Cancer Prognostics and Health Outcomes Unit, University of Montreal Health Center, Montreal, QC, Canada.
Department of Urology, University of Cambridge, Cambridge, UK.
Urol Oncol. 2014 Jan;32(1):27.e7-13. doi: 10.1016/j.urolonc.2012.09.012. Epub 2013 Feb 10.
Threshold levels for hospital volume (HV), defined by the Leapfrog Group for Patient Safety, advocate the concentration of high-risk medical care to high-volume hospitals in order to avail of these outcome benefits. We explored the effect of Leapfrog volume thresholds (LVT) on 5 short-term radical cystectomy (RC) outcomes.
Within the Health Care Utilization Project Nationwide Inpatient Sample, we focused on RCs performed between 2001 and 2007. We tested the rates of in-hospital mortality, intraoperative and postoperative complications, blood transfusions, as well as length of stay, stratified according to the number of LVT met. Multivariable regression analyses further adjusted for potential confounders.
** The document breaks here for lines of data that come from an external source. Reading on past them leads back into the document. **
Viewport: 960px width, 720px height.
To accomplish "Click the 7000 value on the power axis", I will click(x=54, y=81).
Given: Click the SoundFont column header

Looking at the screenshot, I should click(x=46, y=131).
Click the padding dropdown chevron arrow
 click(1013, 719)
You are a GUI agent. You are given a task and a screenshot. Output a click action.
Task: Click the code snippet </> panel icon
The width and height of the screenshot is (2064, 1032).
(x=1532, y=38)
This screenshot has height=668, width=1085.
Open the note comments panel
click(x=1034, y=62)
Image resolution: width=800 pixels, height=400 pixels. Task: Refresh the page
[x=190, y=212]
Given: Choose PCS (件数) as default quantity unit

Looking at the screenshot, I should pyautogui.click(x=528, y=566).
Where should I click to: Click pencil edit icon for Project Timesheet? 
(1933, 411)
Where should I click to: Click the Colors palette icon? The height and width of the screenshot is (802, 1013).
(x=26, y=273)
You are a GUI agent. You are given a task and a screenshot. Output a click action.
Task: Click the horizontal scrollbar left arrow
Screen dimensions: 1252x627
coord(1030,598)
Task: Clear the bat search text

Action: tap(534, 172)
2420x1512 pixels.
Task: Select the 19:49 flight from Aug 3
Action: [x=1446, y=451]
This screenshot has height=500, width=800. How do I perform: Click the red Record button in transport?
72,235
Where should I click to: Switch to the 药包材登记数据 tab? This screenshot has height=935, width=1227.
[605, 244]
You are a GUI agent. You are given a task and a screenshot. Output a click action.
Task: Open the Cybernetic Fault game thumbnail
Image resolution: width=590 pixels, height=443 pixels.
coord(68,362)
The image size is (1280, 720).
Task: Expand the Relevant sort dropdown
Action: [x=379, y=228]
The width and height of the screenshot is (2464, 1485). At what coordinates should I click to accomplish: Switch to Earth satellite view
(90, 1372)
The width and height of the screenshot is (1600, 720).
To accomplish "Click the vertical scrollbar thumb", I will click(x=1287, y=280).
Overall, 28.6%, 17.1%, 18.8%, 17.0%, 15.4%, and 3.1% of cases were performed at institutions reaching 0, 1, 2, 3, 4, and 5 LVT, respectively. Patients treated at institutions reaching 5 LVT had fewer comorbidities, were younger, and more likely to hold private insurance, relative to patients treated at institutions reaching 0 LVT. In adjusted analyses, after accounting for patient characteristics and HV, LVT status was inversely related to mortality (P = 0.030), intraoperative (P = 0.042) and postoperative (P = 0.041) complications, as well as the likelihood of blood transfusion (P<0.001).
LVT is an important determinant of the risk of mortality, complications, and blood transfusions after RC, independent of HV. These findings hint at intrinsic structural and procedural elements available within hospitals that meet LVT, which enable them to manage complications, and prevent mortality, in a more optimal manner.
Leapfrog 集团为患者安全制定的医院容量(HV)阈值标准主张将高风险医疗集中到高容量医院,以获得这些结果效益。我们探讨了 Leapfrog 容量阈值(LVT)对 5 项短期根治性膀胱切除术(RC)结果的影响。
在医疗保健利用项目全国住院患者样本中,我们专注于 2001 年至 2007 年期间进行的 RC。我们根据满足的 LVT 数量,对住院死亡率、术中及术后并发症、输血以及住院时间进行分层,测试了这些比率。多变量回归分析进一步调整了潜在混杂因素。
总体而言,分别有 28.6%、17.1%、18.8%、17.0%、15.4%和 3.1%的病例在达到 0、1、2、3、4 和 5 LVT 的机构中进行。与在达到 0 LVT 的机构中接受治疗的患者相比,在达到 5 LVT 的机构中接受治疗的患者合并症较少,年龄较小,更有可能拥有私人保险。在调整后的分析中,在考虑了患者特征和 HV 后,LVT 状态与死亡率(P=0.030)、术中(P=0.042)和术后(P=0.041)并发症以及输血的可能性(P<0.001)呈负相关。
LVT 是 RC 后死亡率、并发症和输血风险的重要决定因素,独立于 HV。这些发现暗示了满足 LVT 的医院内部存在的固有结构和程序要素,使它们能够以更优化的方式处理并发症并预防死亡。